Document text:
********************
The dealer takes all of the cards in the pack, arranges them so that they are in a uniform stack, and shuffles them. In strict play, the dealer then offers the deck to the previous player (in the sense of the game direction) for cutting. If the deal is clockwise, this is the player to the dealer's right; if counterclockwise, it is the player to the dealer's left. The invitation to cut is made by placing the pack, face downward, on the table near the player who is to cut: who then lifts the upper portion of the pack clear of the lower portion and places it alongside. (Normally the two portions have about equal size. Strict rules often indicate that each portion must contain a certain minimum number of cards, such as three or five.) The formerly lower portion is then replaced on top of the formerly upper portion. Instead of cutting, one may also knock on the deck to indicate that one trusts the dealer to have shuffled fairly.

The actual deal (distribution of cards) is done in the direction of play, beginning with eldest hand. The dealer holds the pack, face down, in one hand, and removes cards from the top of it with his or her other hand to distribute to the players, placing them face down on the table in front of the players to whom they are dealt. The cards may be dealt one at a time, or in batches of more than one card; and either the entire pack or a determined number of cards are dealt out. The undealt cards, if any, are left face down in the middle of the table, forming the stock (also called the talon, widow, skat or kitty depending on the game and region).
********************
Provided data:
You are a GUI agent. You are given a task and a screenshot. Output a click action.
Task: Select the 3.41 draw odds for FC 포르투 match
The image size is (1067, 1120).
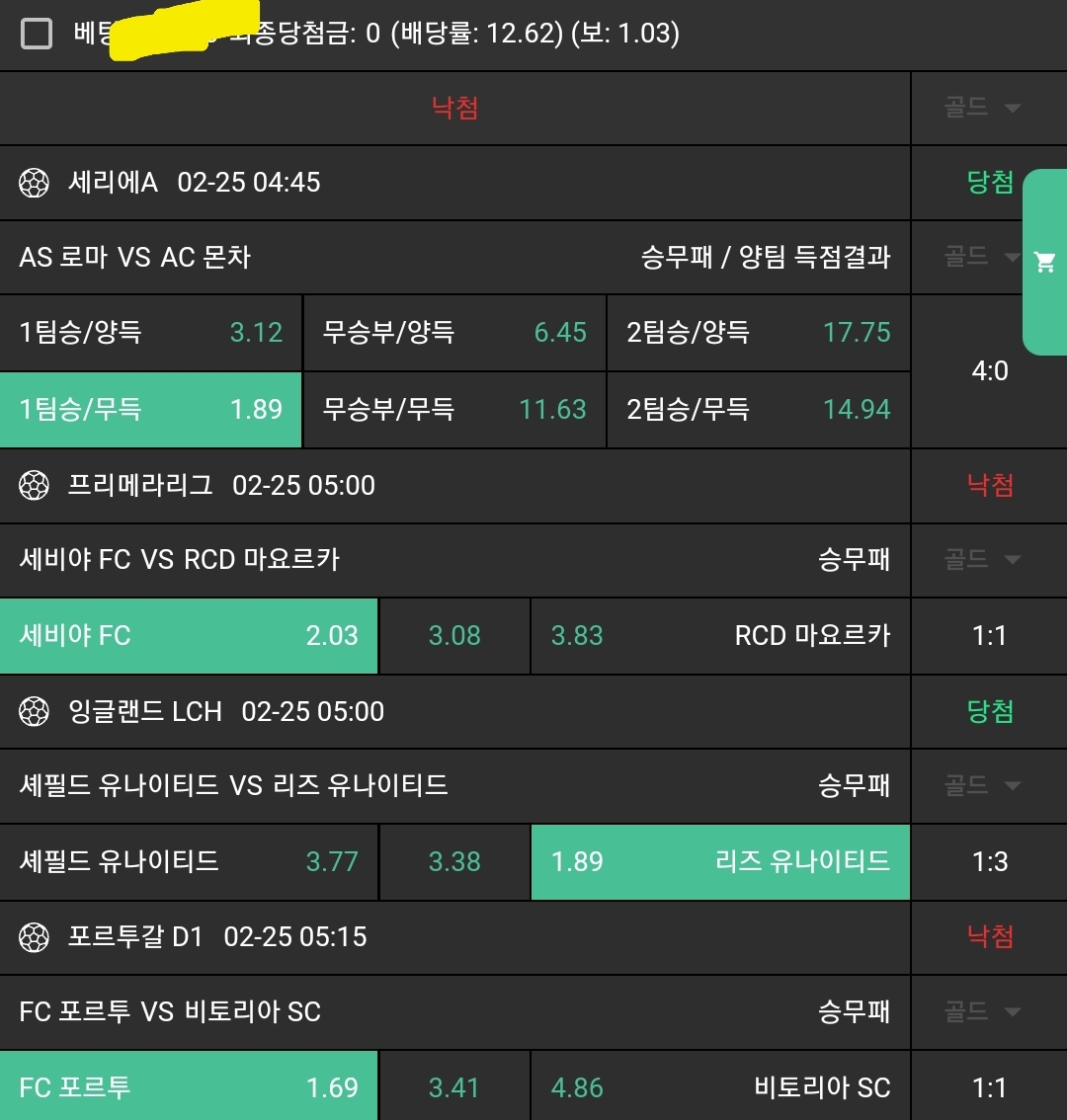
********************
Things to do:
a) Echo back, word for word, the part of the card-dealing text that opens with the words containing "The actual deal" and closes with "game and region).".
b) Answer these questions from the card-dealing text:
(i) When the deal is counterclockwise, which player is offered the deck for cutting?
(ii) Instead of cutting, what may a player do to show trust in the dealer's shuffle?
(iii) With which player does the actual deal begin?

Responses to the tasks:
a)
The actual deal (distribution of cards) is done in the direction of play, beginning with eldest hand. The dealer holds the pack, face down, in one hand, and removes cards from the top of it with his or her other hand to distribute to the players, placing them face down on the table in front of the players to whom they are dealt. The cards may be dealt one at a time, or in batches of more than one card; and either the entire pack or a determined number of cards are dealt out. The undealt cards, if any, are left face down in the middle of the table, forming the stock (also called the talon, widow, skat or kitty depending on the game and region).

b)
(i) The player to the dealer's left.
(ii) Knock on the deck.
(iii) Eldest hand.